Negli occhi la fierezza di chi sa che il lavoro ben fatto è una forma di rispetto.
"Lo facevo perché volevo essere sicuro che il lavoro fosse fatto a regola d'arte. Non era una questione di protagonismo, ma di coscienza e rispetto verso Roseto e i rosetani. In una circostanza ebbi addirittura una discussione con l'assessore di riferimento che voleva facessi quello che diceva lui. Gli risposi che io facevo quello che chiedeva il popolo!"
Giorgio batte il pugno sul tavolo, ma con la dolcezza di chi difende un principio e non un capriccio.
"Sono un uomo del popolo e lo sarò per sempre. Non è una bandiera da sventolare, è un modo di essere. Come le radici: non si dimenticano e non si tagliano."
E qui arriva la metafora più bella, quella che potrebbe stare in una poesia di Ungaretti.
"Se tagli le radici di una pianta, la pianta muore. Ma le radici di un uomo del popolo non si possono tagliare. Puoi anche tagliare l’albero alla base, ma le radici le porti sempre con te in una terra dove possono crescere di nuovo.”
Quando parla della famiglia, Giorgio si scioglie come neve al sole.
"La mia più grande fortuna è stata mia madre, che me le ha suonate anche quando avevo ormai diciassette anni. Anche quella è stata una grande lezione: chi ti ama davvero non ha paura di dartele se serve per il tuo bene. Vivo ancora nella casa dove sono nato e ho sposato una donna umile, ma con valori solidi. È ancora con me e mi è sempre rimasta fedele. Abbiamo due figlie stupende, Valentina e Silvia. Silvia, la più piccola, mi dice sempre: 'Tu hai una certa età, ma non preoccuparti, ti accudisco io.' Questa cosa mi inorgoglisce e mi commuove ogni volta."

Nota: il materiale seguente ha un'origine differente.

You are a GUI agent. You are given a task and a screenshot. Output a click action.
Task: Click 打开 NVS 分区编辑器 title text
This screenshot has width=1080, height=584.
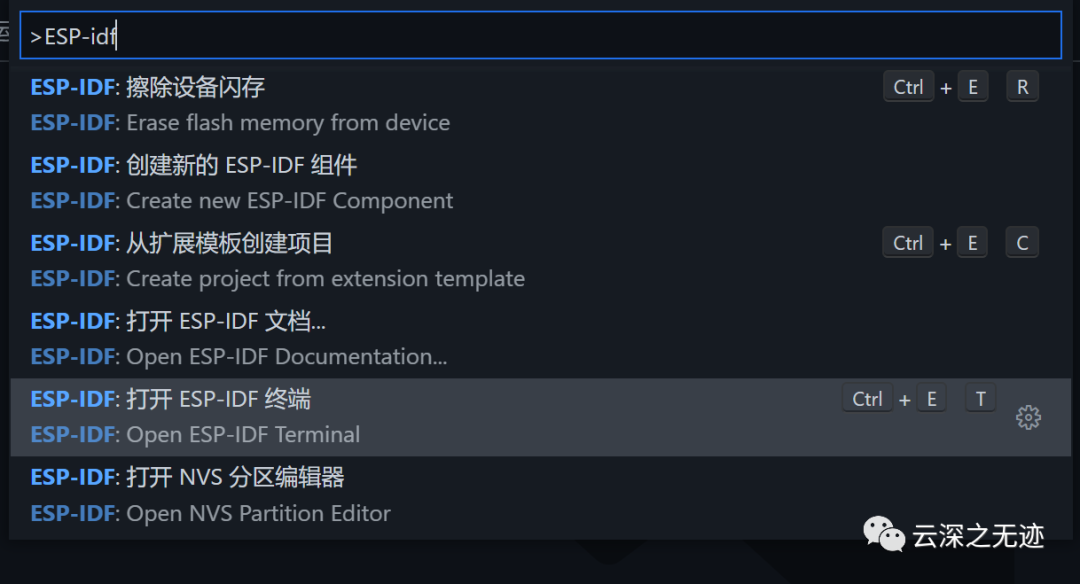coord(236,477)
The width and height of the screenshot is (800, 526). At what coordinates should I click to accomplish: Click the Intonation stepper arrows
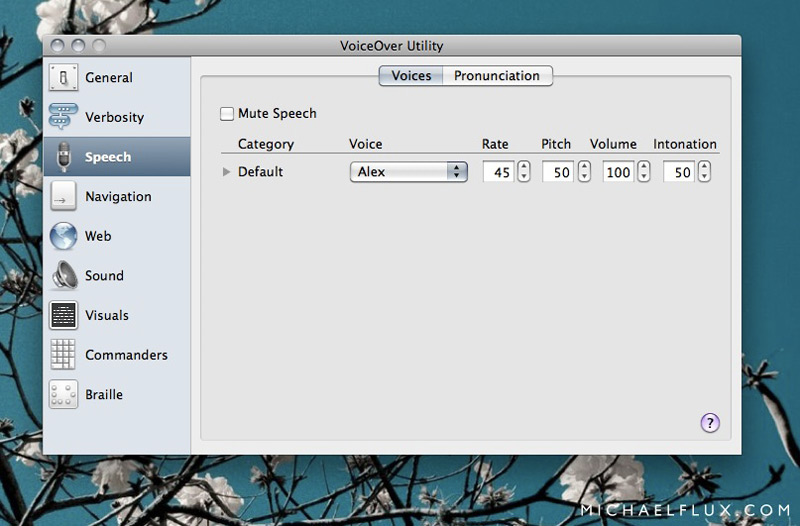pyautogui.click(x=704, y=172)
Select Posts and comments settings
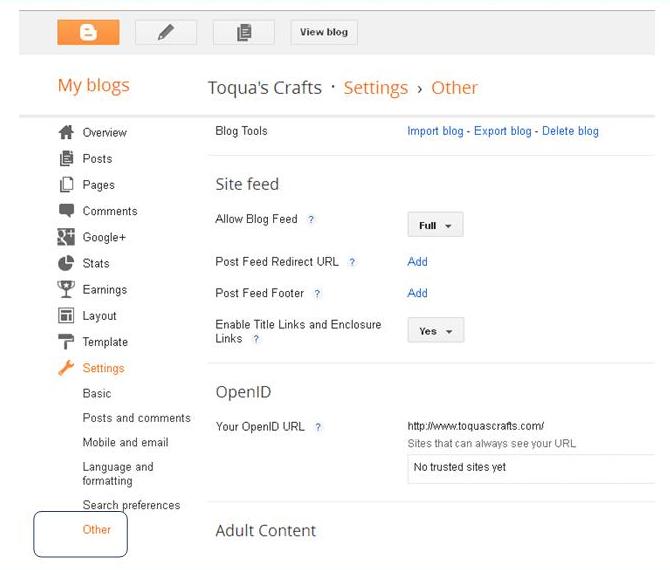The width and height of the screenshot is (670, 570). pyautogui.click(x=136, y=418)
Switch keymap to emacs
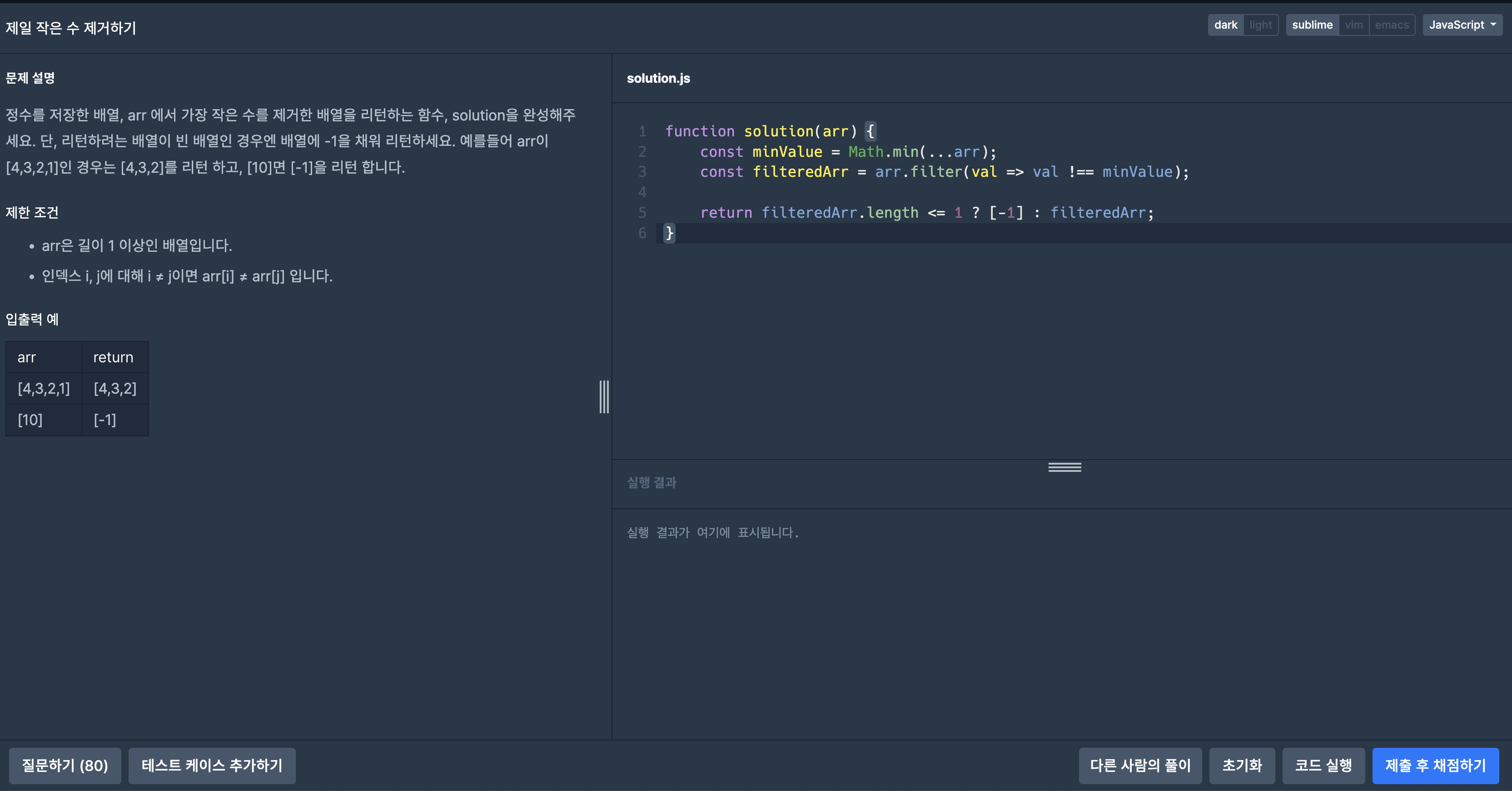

Giorgio si concede una pausa contemplativa e tira fuori la saggezza di chi ha vissuto abbastanza per capire i segreti semplici della vita.
"Quando hai un albero che produce, ricordati che è sempre una gioia e una benedizione. Gesù vide che il fico era secco e disse che un albero che non produce più va tagliato. È bello quando produci sia per la famiglia che per gli altri."
Si ferma, e negli occhi gli passa l'ombra dolce di chi ha imparato il valore della pace.
"Io rispetto tutti. Anche se uno è cattivo lo lascio perdere perché la vittoria è nella pace. Quella pace che hai dentro e che trasmetti fuori, come il calore che esce dal pane appena sfornato."
Giorgio Collevecchio è la prova vivente che esistono uomini che attraversano quasi ottant'anni di vita rimanendo fedeli a se stessi.
Pescatore, operaio, sportivo, padre di famiglia e cittadino impegnato: in ogni ruolo ha mantenuto l'autenticità del rosetano verace.
La sua storia è quella di un'Italia che cambia, ma che conserva, in persone come lui, i valori essenziali della famiglia, del lavoro, della solidarietà e dell'amore per la propria terra.
Quando finisce di raccontare, si alza e guarda verso l'orizzonte.
Il mare è sempre lì, immutabile e paziente.
Giorgio sa bene che alcuni amori non finiscono mai, ma cambiano semplicemente forma.
Come le onde che diventano ricordi, come i ricordi che diventano saggezza.
"Le radici..." sussurra ancora una volta scrutando l'orizzonte, "...le radici non si tagliano mai."
E il mare, schiumeggiando, sembra dargli ragione.